Enhancing lab-on-a-chip performance via tunable parallel liquid mircolens arrays

Pathogen detection increasingly shows significance not only for hospital laboratories, but also for in-field usage. Nowadays the microfabrication technologies give us the possibility to integrate optical devices for detection and microfluidic channels for fluorescein-labeled pathogen suspension into a single chip (i.e. optofluidics), thus providing simple, sensitive and inexpensive methods of pathogen detection. One interesting optofluidic component is a microlens whose optical axis is parallel to the substrate used. We hereby report an in situ formed tunable liquid microlens array and its applications for dynamic lab-on-a-chip, such as enhancing fluorescence emission in and detection of laminar fluid flows, and characterizing surface reaction.

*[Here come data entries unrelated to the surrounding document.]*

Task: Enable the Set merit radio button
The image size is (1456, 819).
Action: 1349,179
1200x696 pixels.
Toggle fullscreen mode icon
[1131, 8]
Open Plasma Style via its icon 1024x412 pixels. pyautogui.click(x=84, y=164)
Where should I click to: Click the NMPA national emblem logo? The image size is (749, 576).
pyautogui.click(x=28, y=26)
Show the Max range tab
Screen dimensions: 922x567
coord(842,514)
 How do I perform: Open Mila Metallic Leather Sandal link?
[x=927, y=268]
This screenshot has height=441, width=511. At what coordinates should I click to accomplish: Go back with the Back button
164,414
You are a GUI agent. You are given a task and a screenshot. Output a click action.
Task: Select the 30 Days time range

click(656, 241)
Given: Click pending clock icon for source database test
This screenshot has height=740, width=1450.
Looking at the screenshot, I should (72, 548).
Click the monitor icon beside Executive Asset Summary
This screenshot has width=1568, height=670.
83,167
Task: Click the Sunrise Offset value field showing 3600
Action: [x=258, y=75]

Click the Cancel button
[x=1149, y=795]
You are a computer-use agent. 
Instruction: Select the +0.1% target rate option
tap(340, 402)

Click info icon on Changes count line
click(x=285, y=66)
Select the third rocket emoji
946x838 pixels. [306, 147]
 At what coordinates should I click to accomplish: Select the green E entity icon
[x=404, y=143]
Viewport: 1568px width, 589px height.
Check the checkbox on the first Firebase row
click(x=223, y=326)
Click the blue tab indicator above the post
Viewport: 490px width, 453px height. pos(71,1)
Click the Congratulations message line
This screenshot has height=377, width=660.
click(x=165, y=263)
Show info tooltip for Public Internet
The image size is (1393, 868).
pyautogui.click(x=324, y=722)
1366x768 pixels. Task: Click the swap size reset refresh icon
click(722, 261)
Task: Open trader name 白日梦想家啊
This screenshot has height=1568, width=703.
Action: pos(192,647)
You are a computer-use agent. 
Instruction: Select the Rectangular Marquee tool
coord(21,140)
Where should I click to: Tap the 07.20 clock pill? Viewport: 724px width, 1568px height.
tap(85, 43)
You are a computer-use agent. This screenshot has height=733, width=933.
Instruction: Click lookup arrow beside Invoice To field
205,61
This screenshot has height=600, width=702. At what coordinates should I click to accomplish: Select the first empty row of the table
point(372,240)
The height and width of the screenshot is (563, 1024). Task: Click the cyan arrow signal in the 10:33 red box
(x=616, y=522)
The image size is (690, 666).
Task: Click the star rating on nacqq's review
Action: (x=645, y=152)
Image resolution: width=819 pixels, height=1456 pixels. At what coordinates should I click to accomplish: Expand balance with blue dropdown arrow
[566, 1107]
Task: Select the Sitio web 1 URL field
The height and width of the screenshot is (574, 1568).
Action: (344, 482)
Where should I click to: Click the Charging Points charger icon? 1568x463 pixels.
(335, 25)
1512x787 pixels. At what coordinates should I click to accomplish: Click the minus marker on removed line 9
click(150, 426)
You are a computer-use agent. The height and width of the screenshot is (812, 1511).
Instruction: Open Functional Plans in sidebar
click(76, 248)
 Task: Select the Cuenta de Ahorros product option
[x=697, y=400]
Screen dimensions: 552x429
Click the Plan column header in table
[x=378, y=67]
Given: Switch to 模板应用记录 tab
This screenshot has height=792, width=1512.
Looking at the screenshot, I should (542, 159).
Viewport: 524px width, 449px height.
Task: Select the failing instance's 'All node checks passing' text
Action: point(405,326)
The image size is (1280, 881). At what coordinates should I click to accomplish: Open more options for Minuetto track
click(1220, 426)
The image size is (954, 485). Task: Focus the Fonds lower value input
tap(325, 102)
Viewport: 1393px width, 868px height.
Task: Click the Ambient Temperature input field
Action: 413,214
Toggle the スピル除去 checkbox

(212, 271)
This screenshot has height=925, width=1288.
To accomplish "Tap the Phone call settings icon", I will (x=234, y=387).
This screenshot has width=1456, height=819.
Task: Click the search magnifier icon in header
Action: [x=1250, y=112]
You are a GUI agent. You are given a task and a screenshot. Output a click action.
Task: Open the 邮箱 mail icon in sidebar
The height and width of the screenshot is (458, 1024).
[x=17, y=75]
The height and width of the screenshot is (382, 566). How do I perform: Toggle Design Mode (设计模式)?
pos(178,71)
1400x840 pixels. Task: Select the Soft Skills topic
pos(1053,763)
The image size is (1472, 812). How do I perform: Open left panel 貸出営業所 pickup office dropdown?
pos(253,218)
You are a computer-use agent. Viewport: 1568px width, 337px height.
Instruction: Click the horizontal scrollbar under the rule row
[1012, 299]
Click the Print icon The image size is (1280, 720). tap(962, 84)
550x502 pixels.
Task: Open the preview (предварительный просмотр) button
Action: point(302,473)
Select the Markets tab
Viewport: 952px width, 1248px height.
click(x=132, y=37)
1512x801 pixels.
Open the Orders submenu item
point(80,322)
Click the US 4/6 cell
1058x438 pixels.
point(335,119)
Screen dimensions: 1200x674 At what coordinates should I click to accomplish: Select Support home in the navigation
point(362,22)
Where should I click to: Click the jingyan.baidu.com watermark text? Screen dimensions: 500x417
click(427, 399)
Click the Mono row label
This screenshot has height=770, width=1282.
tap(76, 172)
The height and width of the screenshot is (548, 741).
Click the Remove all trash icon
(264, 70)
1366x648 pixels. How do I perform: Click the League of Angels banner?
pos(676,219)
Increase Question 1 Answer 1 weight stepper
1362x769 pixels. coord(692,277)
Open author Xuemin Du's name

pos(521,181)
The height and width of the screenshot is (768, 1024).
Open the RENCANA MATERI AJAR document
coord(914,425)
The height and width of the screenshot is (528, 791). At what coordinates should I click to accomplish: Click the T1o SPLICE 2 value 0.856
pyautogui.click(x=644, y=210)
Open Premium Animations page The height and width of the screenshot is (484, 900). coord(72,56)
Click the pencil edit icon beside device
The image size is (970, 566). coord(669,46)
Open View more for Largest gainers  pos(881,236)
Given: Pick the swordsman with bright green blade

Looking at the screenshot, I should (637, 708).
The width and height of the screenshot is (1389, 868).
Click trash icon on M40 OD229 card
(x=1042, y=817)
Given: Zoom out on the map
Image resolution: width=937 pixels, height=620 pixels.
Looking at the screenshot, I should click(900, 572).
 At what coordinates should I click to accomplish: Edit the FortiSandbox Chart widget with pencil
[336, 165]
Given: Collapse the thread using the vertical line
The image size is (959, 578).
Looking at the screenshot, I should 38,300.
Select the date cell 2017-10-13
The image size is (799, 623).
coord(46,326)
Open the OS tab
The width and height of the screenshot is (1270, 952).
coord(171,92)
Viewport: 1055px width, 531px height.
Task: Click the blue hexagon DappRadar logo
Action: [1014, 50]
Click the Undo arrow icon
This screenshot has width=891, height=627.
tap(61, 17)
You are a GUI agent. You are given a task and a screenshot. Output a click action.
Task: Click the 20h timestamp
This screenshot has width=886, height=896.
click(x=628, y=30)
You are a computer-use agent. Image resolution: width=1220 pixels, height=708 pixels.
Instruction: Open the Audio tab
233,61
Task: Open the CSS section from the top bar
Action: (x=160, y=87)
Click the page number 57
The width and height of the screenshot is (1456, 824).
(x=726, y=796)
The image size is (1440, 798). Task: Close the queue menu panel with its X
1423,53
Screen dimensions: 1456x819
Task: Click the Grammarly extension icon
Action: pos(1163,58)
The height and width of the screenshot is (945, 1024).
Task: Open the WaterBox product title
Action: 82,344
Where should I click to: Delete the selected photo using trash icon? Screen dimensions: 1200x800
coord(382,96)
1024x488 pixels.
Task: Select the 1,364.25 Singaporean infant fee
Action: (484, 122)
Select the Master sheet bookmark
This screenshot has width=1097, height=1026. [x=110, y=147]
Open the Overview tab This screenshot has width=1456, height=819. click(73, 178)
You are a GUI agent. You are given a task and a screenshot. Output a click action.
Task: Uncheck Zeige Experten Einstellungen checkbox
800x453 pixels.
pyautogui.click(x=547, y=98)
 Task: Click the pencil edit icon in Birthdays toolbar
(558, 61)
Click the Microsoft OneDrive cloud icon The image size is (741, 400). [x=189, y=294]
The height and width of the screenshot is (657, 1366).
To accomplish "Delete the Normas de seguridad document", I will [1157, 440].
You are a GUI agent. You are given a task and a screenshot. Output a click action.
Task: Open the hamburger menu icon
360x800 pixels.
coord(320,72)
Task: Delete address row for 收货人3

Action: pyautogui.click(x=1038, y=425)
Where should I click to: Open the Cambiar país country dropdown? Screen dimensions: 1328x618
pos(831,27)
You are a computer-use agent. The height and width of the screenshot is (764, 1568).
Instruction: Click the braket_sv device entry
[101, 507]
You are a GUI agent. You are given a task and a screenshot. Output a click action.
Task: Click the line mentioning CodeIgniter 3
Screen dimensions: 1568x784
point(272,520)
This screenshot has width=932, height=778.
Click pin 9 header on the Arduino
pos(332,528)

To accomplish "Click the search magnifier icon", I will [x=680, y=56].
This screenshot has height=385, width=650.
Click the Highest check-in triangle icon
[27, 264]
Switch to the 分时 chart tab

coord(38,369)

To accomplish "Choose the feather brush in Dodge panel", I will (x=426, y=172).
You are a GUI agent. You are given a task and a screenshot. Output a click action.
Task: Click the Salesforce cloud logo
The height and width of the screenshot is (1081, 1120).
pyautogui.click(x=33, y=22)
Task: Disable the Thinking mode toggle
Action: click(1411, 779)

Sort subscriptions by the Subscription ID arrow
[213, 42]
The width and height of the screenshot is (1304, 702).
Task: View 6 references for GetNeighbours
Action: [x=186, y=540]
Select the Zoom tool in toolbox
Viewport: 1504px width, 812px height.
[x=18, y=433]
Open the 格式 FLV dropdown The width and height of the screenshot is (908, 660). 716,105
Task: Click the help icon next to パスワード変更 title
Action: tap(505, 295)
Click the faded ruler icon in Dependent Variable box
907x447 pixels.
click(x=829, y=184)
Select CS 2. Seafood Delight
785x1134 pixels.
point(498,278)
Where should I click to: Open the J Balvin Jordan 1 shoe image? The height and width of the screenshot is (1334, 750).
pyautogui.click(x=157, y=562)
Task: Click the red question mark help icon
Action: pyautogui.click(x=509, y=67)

The de-ionized water microlenses are intrinsically formed via liquid-air interfaces of liquid droplets, whose positions are precisely controlled by air/liquid injection and pinned at T-shaped junctions of octadecyltrichlorosilane(OTS) treated polymerized isobornyl acrylate(poly(IBA)) microchannels. By pneumatic manipulation inside the channel, the microlenses can be separately tuned in focal lengths along the microchannels parallel to the substrate. Then via the tunable microlenses, excitation light is dynamically focused onto fluorescent fluidic samples, and thus the fluorescence emission signal for detection is significantly increased compared to the case without the microlenses, as a result of the enhancement of the fluorescence excitation.Meanwhile, in lab-on-a-chip, controlled microfluidic interfaces are also important, and as our microlens array directly faces the cross sections of these interfaces, we have also shown the potential for surface reaction study at such interfaces by the microlens array.